## [What the task asks]
Arrange the rows below as a numbered list, skipping blank lines and leaving the pictures out.

====== Stored records ======

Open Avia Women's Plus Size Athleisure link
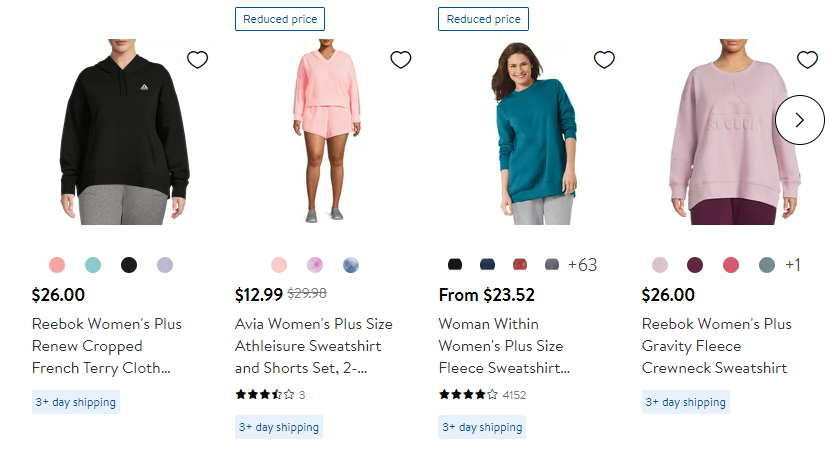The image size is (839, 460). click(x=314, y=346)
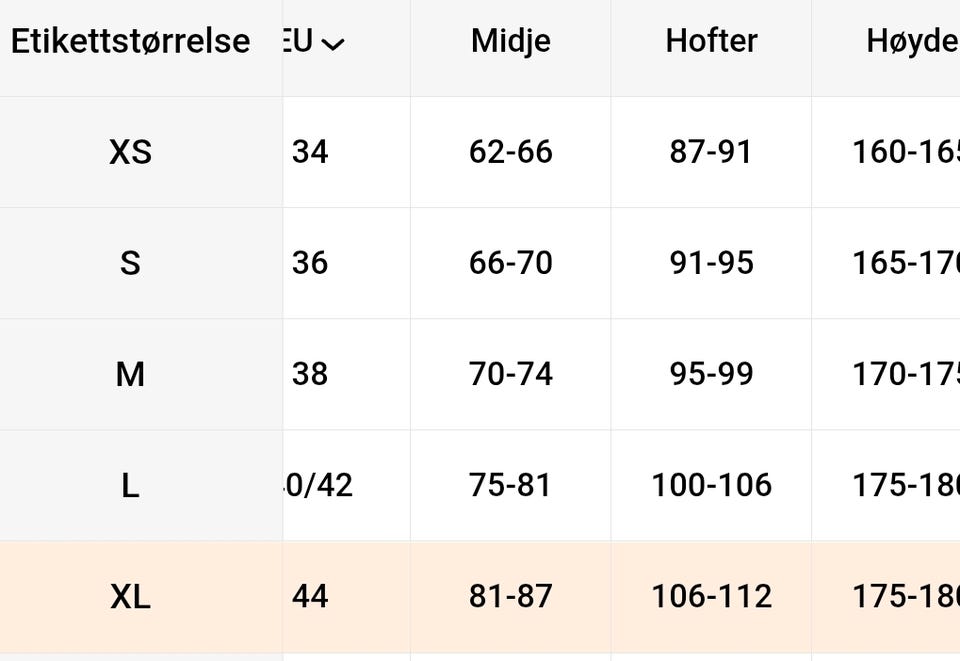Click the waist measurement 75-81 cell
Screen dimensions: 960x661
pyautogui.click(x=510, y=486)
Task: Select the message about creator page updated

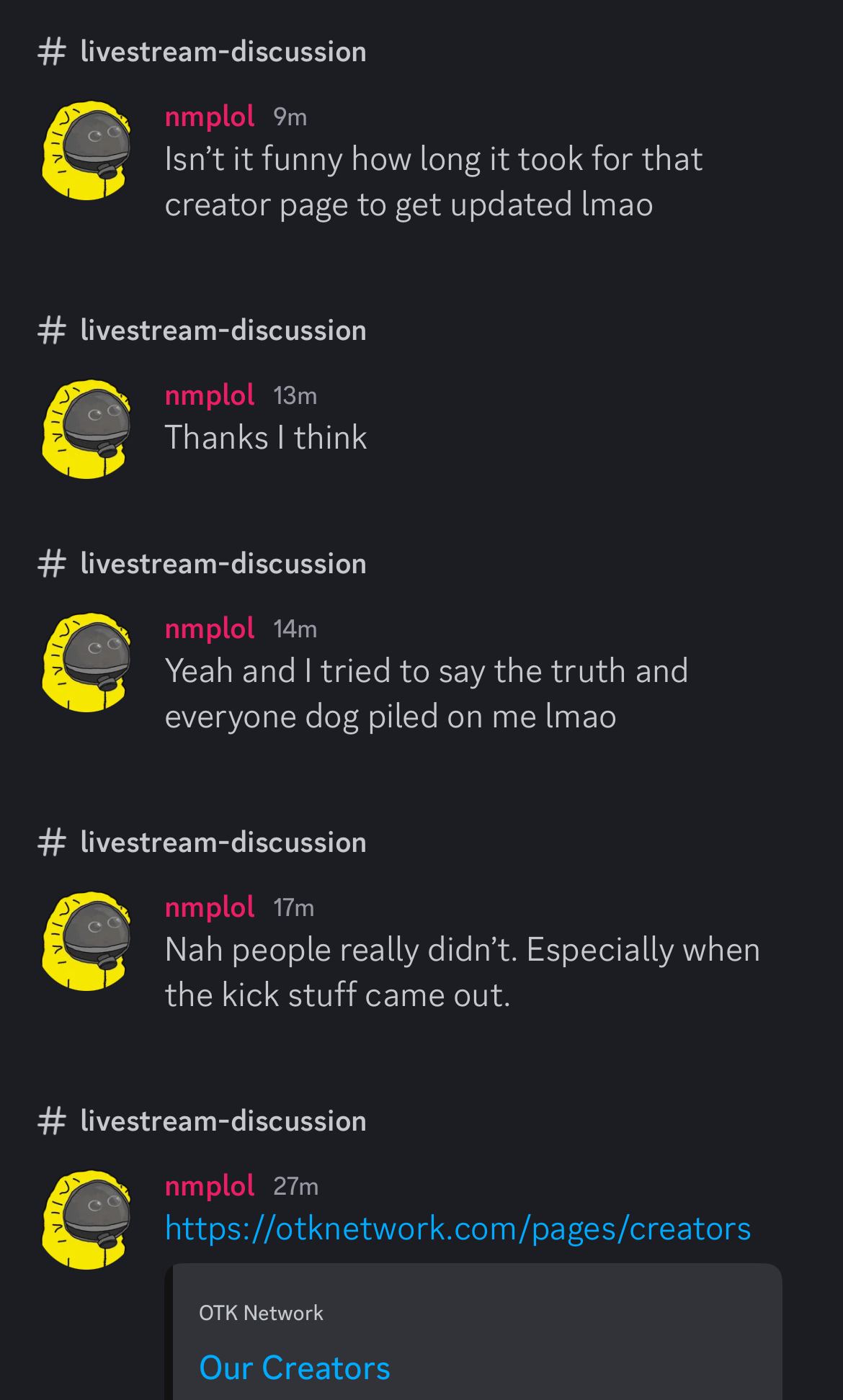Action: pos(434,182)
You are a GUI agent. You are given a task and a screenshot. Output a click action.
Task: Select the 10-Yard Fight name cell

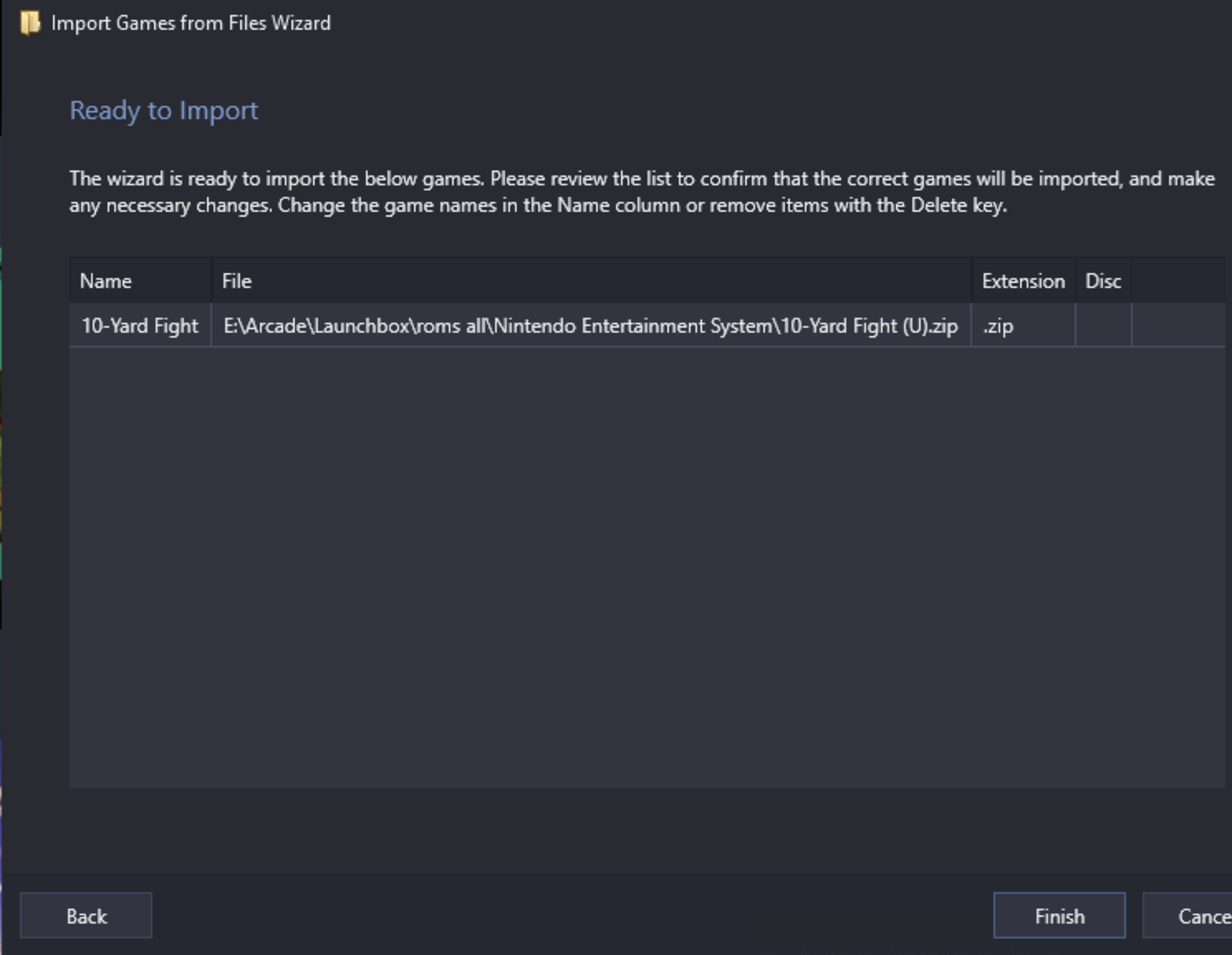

======

## [Solution]
1. Open Avia Women's Plus Size Athleisure link
2. The image size is (839, 460). click(x=314, y=346)
3. Click the waist measurement 75-81 cell
4. Screen dimensions: 960x661
5. pyautogui.click(x=510, y=486)
6. Task: Select the message about creator page updated
7. Action: pos(434,182)
8. You are a GUI agent. You are given a task and a screenshot. Output a click action.
9. Task: Select the 10-Yard Fight name cell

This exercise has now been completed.